Nunavik’s newest safe haven, closer to home
“When you’re in a bad situation, it’s hard to leave town”
Nunavik’s fourth women’s shelter opened its doors to families in need along the Hudson coast a year ago.
Today, Inukjuak’s Ajapirvik shelter is able to offer a safe haven for victims of violence, and those who run it say they’re fortunate to be able to offer this service so close to home.
“It is a need not just for our community but for neighbouring communities too,” said Siasi Smiler Irqumia, president of Ajapirvik’s board of directors. “This has been helpful for women along this coast.
Ajapirvik roughly translates into English as “a safe haven,” or the light at the end of the tunnel.
“We’ve been lucky,” Irqumia said. “We have our down days, but we’re really happy with how things are going.”
Before Ajapirvik opened, women in Inukjuak who needed to escape violent situations had to travel to one of three other shelters in Nunavik.

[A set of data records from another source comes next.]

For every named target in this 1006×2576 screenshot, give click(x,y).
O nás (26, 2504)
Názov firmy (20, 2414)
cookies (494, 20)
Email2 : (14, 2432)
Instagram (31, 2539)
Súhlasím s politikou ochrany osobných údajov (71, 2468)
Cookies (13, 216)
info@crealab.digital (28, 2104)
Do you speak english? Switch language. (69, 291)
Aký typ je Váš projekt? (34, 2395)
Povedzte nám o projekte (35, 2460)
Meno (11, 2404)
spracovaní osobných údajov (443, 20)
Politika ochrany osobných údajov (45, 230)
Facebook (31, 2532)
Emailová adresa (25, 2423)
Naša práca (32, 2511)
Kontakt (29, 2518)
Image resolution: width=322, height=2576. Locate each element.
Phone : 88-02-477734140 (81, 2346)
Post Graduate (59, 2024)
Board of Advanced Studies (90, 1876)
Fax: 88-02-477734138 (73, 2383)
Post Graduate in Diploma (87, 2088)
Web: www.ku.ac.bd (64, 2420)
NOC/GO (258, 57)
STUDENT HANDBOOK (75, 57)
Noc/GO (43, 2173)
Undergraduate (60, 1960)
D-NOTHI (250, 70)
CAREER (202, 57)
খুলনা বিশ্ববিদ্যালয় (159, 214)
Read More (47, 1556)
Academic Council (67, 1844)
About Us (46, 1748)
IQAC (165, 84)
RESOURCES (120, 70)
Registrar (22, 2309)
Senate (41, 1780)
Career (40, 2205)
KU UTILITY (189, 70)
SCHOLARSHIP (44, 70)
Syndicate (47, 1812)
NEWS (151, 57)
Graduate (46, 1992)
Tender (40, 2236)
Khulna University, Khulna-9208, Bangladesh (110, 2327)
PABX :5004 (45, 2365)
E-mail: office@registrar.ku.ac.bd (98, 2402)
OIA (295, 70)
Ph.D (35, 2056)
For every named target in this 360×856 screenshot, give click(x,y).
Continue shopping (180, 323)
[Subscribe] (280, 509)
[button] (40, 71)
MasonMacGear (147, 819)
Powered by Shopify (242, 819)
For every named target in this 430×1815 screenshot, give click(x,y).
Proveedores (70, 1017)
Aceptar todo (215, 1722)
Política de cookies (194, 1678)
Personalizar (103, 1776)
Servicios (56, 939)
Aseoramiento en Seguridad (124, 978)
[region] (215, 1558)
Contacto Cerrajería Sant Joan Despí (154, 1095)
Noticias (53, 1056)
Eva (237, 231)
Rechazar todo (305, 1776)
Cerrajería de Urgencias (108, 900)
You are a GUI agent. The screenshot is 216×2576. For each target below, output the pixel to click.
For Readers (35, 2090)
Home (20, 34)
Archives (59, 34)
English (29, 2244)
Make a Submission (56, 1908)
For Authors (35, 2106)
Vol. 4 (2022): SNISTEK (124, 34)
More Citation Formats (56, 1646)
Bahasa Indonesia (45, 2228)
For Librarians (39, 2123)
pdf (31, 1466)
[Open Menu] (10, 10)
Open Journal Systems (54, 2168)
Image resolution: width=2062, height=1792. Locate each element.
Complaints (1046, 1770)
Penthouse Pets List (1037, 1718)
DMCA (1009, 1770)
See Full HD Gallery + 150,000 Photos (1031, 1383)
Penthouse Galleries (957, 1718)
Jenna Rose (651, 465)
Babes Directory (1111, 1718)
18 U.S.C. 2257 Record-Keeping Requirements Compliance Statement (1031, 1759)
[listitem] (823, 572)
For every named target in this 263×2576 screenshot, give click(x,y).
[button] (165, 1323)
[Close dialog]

Tungasuvvik shelter has been open in Kuujjuaq since 1992, Tunngavik in Kuujjuaraapik since 1996, and Initsiaq in Salluit since 1998.
The five-bedroom Inukjuak shelter can hold a maximum of 16 women and children, although the centre was only at it fullest this summer, with 12 residents.
The majority of women who use the centre are local or from neighbouring Puvirnituq, although women from Akulivik and Umiujaq have stayed there too, Irqumia said.
“We haven’t done it yet, but we’ve also talked about taking in elder (victims) to support them for short stays,” said Irqumia, who also works with Nunalituqait Ikajuqatigiitut’s wellness group. “We often see situations where they are being abused.”
Ajapirvik’s two directors and three full-time caregivers tend to clients, organizing fishing, hunting and berry-picking excursions for their guests.
Ajapirvik’s director, Annie Weetaluktuk, says they hope to offer a beading workshop soon. In the meantime, the shelter works in partnership with Inukjuak’s family house to offer activities to women and children.
Weetaluktuk said Ajarpirvik is hoping to secure some more funding from Brighter Futures to pay for programming.
The shelter is funded by Nunavik board of health and social services, Nunavik’s Ungaluk or Safer Communities program and through donations made by offenders who go through the court system.
The shelter may benefit from the help of two new victim services workers which the health board plans to hire and post in Kuujjuaq and Salluit once housing becomes available.
For now, victims in Inukjuak can access support from local social workers or from victim services in Kuujjuaq over the phone.
But the more on-site services, the better, Weetaluktuk said.
“Because when you’re in a bad situation, it’s hard to leave town,” she said.